Task statement: How many lines below contain the word "badge"? Give only the number.

Stored entries:
● ● ● ● ● ● ●

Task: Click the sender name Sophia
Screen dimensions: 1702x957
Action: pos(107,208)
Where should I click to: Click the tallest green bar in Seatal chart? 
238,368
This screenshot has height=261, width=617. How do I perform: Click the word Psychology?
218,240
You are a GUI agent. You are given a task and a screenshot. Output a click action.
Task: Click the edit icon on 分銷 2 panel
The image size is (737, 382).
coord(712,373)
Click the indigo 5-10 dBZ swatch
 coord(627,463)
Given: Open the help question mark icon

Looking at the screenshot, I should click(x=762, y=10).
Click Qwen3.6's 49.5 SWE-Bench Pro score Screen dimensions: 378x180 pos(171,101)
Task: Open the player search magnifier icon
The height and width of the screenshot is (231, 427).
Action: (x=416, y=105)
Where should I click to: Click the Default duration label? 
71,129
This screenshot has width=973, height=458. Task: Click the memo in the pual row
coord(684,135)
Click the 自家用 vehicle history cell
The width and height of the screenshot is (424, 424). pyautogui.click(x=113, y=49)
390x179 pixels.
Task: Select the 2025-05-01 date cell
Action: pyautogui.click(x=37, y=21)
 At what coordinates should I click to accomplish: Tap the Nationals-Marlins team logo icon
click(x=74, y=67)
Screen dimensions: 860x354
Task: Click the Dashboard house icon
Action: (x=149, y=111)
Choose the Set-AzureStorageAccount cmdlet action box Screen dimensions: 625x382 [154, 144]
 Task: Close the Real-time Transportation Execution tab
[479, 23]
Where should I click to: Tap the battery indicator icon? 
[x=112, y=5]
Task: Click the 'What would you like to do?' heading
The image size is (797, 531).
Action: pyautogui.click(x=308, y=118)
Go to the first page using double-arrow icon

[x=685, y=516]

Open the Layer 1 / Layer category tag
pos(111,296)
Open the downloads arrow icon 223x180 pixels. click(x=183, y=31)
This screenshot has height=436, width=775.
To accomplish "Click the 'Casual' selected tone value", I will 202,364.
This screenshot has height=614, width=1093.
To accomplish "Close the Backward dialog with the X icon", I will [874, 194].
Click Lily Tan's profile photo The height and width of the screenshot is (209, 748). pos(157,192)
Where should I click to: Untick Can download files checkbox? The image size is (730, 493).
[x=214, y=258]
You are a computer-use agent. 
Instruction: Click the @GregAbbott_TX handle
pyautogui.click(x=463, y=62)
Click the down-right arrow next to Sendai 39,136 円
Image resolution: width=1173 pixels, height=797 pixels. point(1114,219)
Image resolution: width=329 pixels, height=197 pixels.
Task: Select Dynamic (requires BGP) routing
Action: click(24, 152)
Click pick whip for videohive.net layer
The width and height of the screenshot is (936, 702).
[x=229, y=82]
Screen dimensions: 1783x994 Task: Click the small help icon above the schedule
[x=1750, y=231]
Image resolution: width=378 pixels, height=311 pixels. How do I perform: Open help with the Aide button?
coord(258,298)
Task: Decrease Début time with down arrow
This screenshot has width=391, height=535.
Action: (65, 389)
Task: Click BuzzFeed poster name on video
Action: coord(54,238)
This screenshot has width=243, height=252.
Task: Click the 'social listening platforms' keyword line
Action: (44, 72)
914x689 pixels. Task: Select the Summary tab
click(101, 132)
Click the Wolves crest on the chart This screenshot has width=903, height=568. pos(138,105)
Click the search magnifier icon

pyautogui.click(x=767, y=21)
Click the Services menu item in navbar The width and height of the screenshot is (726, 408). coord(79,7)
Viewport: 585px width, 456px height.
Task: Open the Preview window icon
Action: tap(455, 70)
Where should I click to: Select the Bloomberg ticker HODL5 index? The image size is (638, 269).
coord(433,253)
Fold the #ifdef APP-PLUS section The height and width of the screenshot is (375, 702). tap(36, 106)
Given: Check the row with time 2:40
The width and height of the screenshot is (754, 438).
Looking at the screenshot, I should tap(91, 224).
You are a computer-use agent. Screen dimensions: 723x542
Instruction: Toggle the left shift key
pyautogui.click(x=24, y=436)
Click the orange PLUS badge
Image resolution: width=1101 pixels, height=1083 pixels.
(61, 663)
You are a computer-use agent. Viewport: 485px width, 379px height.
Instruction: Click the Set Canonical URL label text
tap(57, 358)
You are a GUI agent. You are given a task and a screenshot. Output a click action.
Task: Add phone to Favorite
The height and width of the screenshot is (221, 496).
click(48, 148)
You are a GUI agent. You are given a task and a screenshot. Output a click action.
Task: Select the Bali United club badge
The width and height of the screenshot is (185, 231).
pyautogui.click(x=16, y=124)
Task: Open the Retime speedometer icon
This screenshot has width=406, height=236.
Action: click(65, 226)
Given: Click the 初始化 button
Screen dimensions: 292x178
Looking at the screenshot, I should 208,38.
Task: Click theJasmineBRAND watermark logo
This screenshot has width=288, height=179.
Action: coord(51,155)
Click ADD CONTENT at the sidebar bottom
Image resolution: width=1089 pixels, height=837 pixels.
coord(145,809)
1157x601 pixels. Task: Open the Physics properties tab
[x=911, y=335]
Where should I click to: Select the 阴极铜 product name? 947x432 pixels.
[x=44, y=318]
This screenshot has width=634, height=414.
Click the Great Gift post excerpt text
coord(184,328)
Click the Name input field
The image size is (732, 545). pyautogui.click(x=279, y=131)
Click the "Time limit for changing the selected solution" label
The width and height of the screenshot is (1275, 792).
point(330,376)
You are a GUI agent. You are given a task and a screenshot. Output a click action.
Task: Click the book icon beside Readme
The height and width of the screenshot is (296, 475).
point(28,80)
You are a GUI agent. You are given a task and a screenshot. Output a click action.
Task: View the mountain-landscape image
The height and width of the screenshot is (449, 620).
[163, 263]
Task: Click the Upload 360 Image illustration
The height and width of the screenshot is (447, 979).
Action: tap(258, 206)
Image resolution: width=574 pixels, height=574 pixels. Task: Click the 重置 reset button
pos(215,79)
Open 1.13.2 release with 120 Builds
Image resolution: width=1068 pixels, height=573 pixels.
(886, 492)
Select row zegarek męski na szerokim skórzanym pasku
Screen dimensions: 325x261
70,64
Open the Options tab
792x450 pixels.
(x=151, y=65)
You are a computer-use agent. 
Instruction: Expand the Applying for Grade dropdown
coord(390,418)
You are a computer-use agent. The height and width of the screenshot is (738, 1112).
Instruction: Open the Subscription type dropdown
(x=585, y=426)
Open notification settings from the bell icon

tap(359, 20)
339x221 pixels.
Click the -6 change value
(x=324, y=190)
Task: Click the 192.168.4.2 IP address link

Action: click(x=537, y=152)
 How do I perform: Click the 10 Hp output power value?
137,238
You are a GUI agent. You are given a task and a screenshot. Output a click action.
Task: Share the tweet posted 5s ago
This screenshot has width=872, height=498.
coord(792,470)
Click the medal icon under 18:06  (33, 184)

● ● ● ● ● ● ●

Result of the task: 2